_WORK INSTRUCTIONS_:
Copy the items from the line containing "Given: Click the 下页 pagination link" through the end of the items, substituting "Press" for "Click" and leaving everything else unchanged. Omit the pictures.
··········
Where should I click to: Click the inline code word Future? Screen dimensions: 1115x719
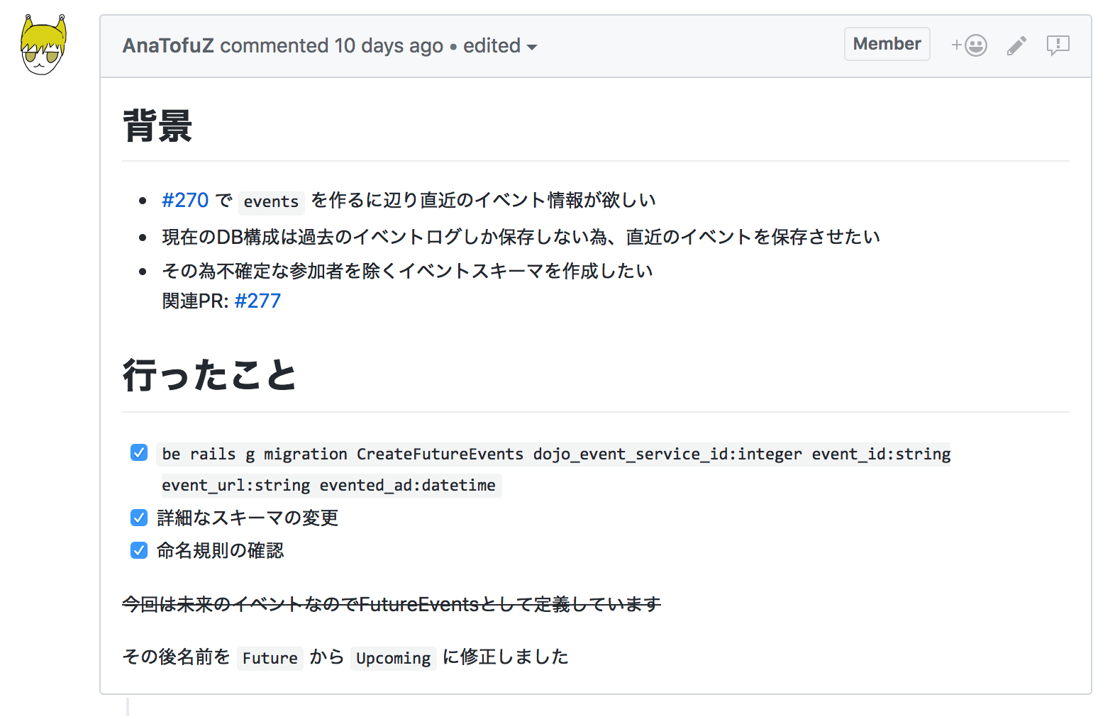[270, 658]
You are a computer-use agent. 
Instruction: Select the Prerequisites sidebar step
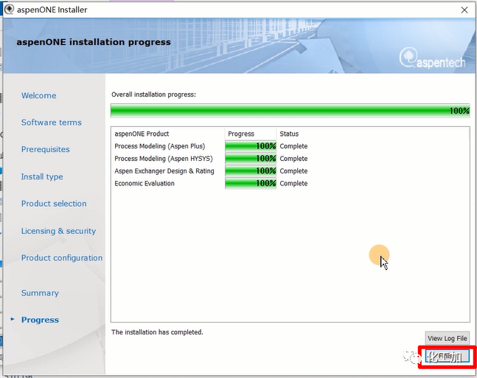45,149
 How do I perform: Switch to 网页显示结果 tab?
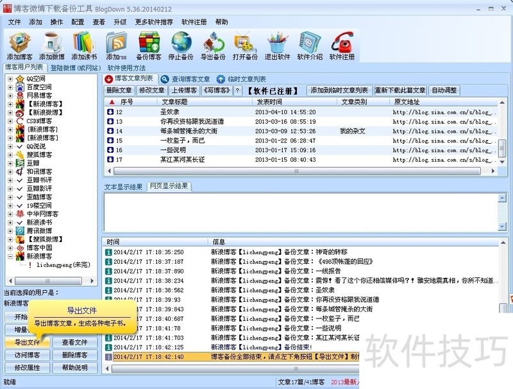(169, 186)
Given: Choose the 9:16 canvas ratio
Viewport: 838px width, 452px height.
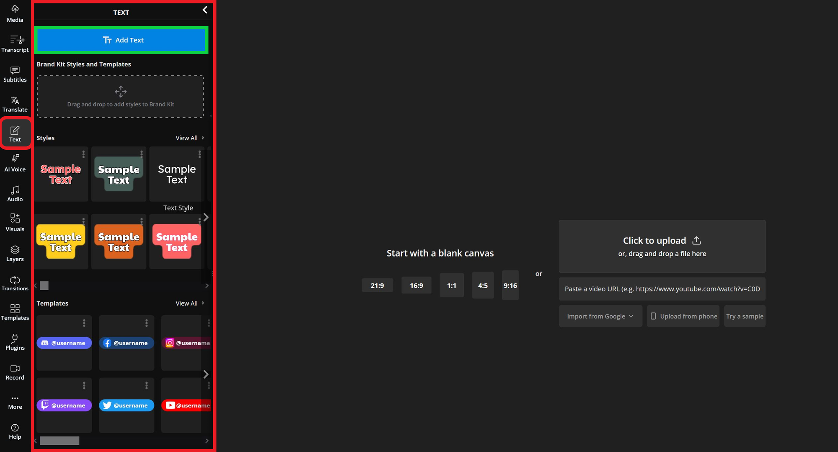Looking at the screenshot, I should pyautogui.click(x=510, y=286).
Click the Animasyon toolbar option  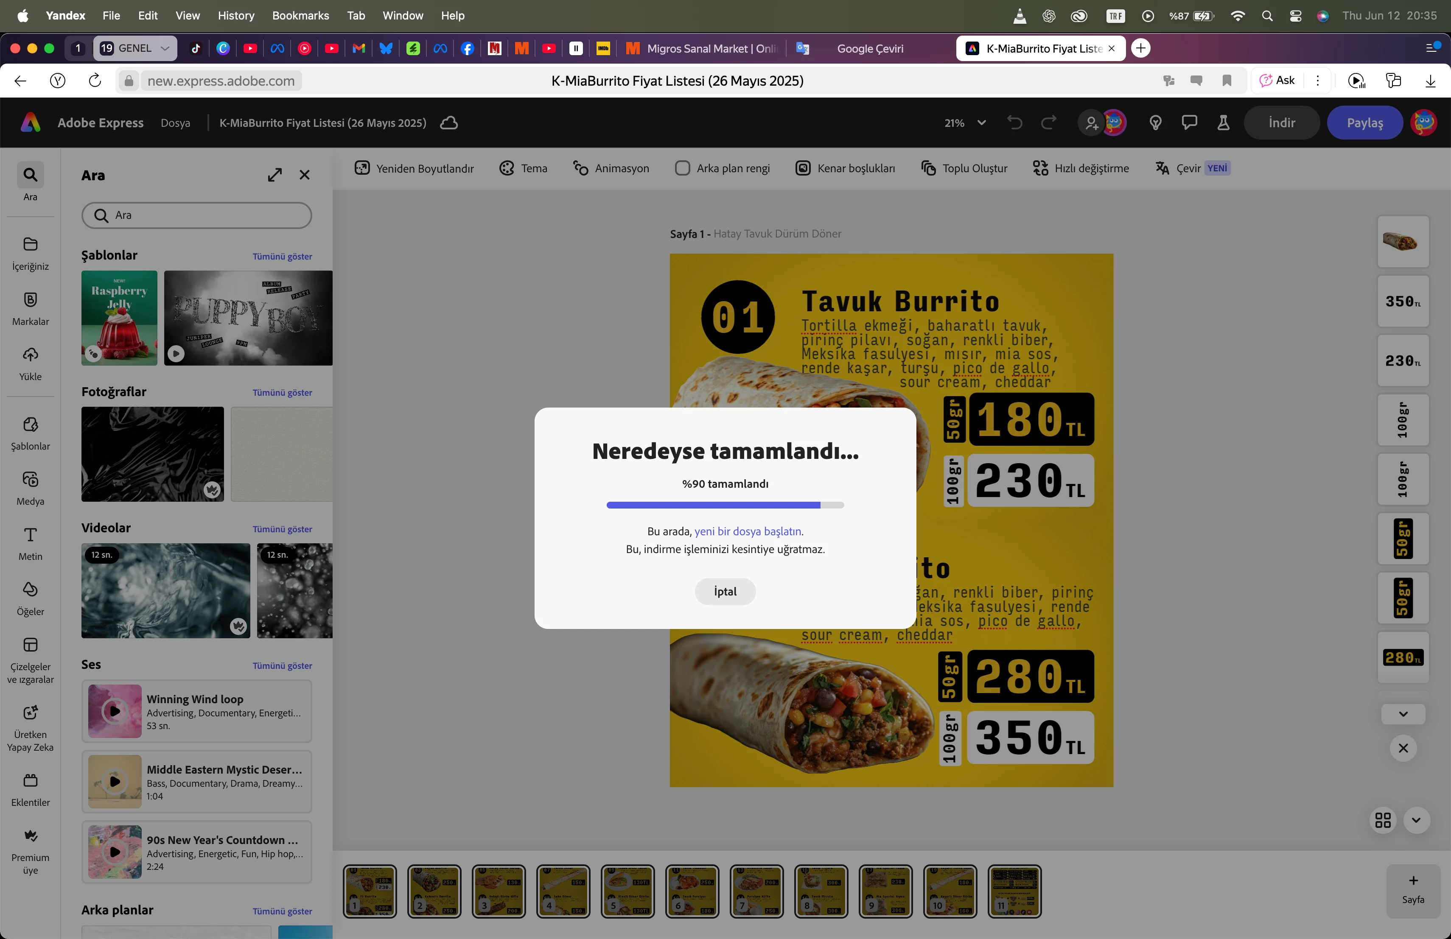click(611, 168)
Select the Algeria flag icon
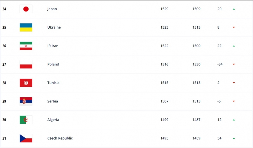 click(x=26, y=120)

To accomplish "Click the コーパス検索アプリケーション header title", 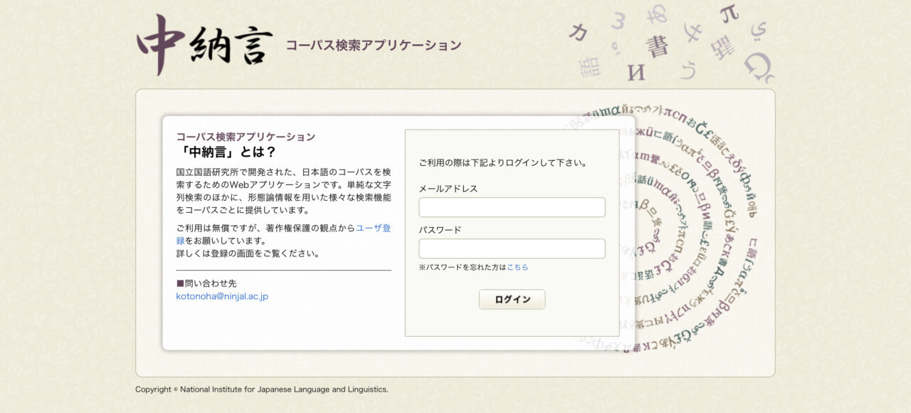I will coord(374,46).
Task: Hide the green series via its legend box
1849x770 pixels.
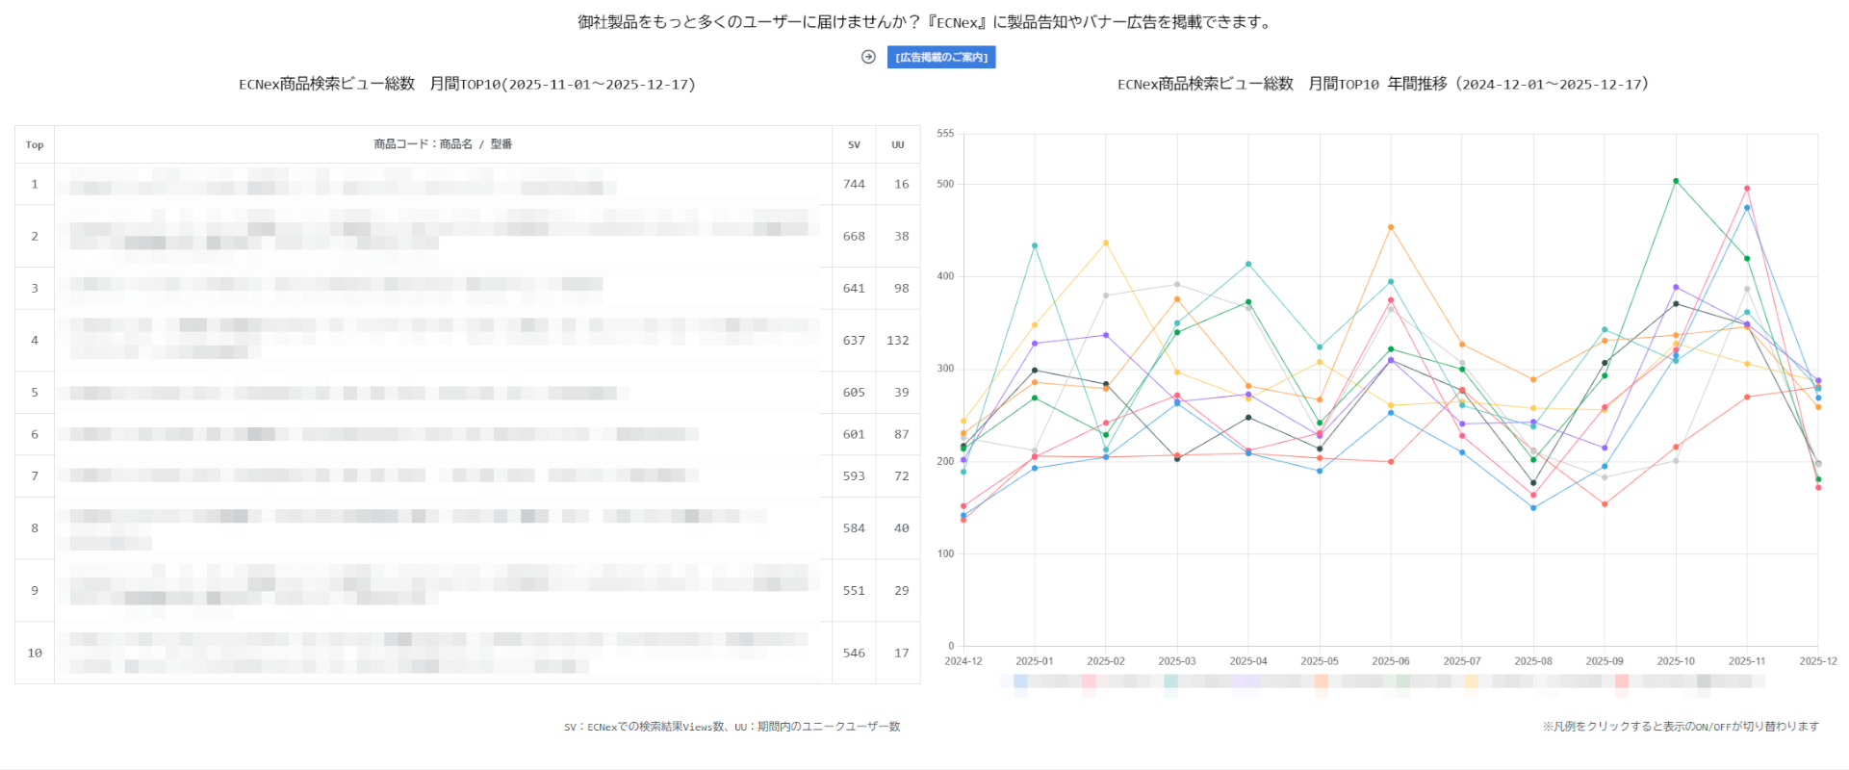Action: pyautogui.click(x=1401, y=681)
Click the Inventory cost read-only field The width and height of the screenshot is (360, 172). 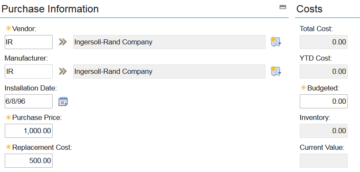pos(323,131)
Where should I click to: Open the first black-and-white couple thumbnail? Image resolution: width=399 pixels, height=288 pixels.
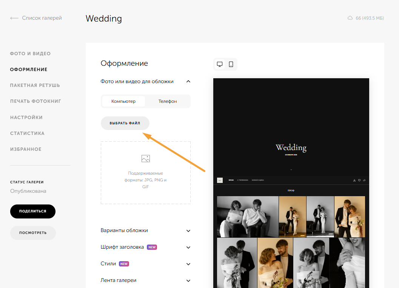click(x=248, y=217)
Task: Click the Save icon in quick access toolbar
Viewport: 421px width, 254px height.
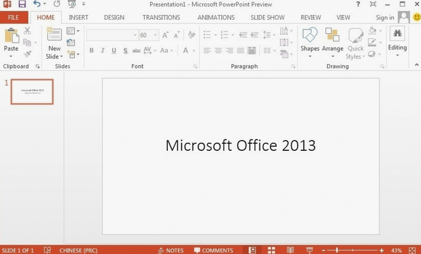Action: pyautogui.click(x=22, y=4)
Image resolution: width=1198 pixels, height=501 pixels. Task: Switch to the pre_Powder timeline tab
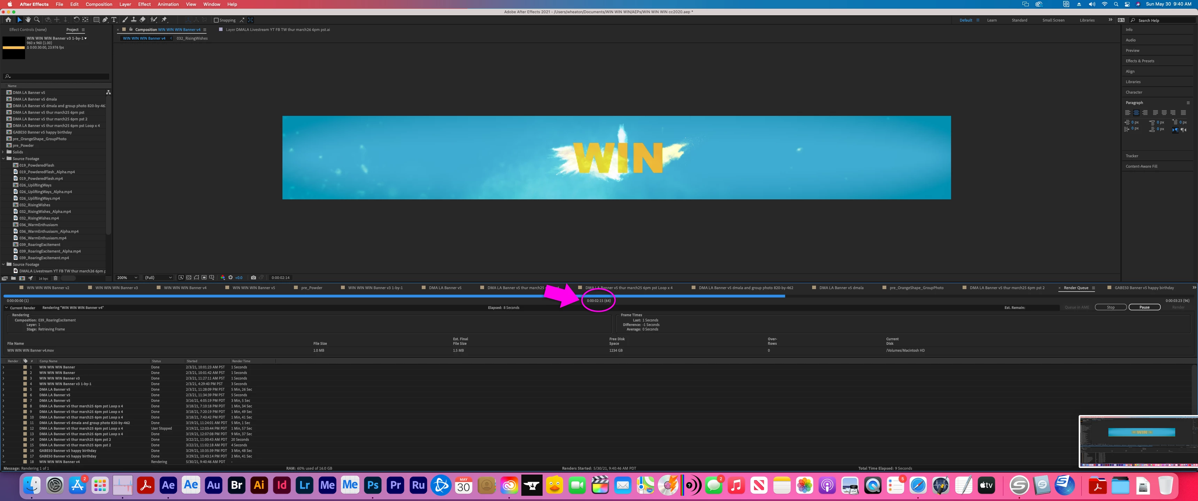tap(311, 288)
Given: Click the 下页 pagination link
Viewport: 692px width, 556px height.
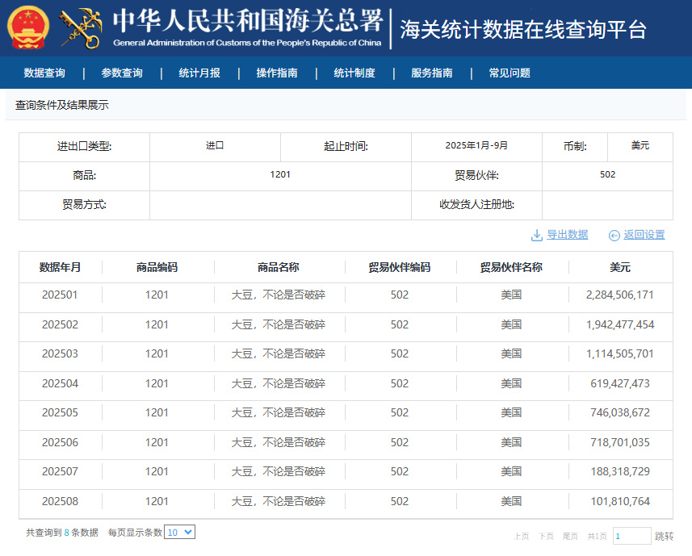Looking at the screenshot, I should (547, 536).
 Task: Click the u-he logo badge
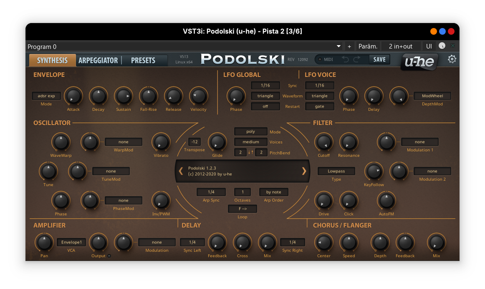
··········
_SOLUTION TO THE PROBLEM_:
Given: Press the 下页 pagination link
Viewport: 692px width, 556px height.
Looking at the screenshot, I should (547, 536).
 Task: Press the u-he logo badge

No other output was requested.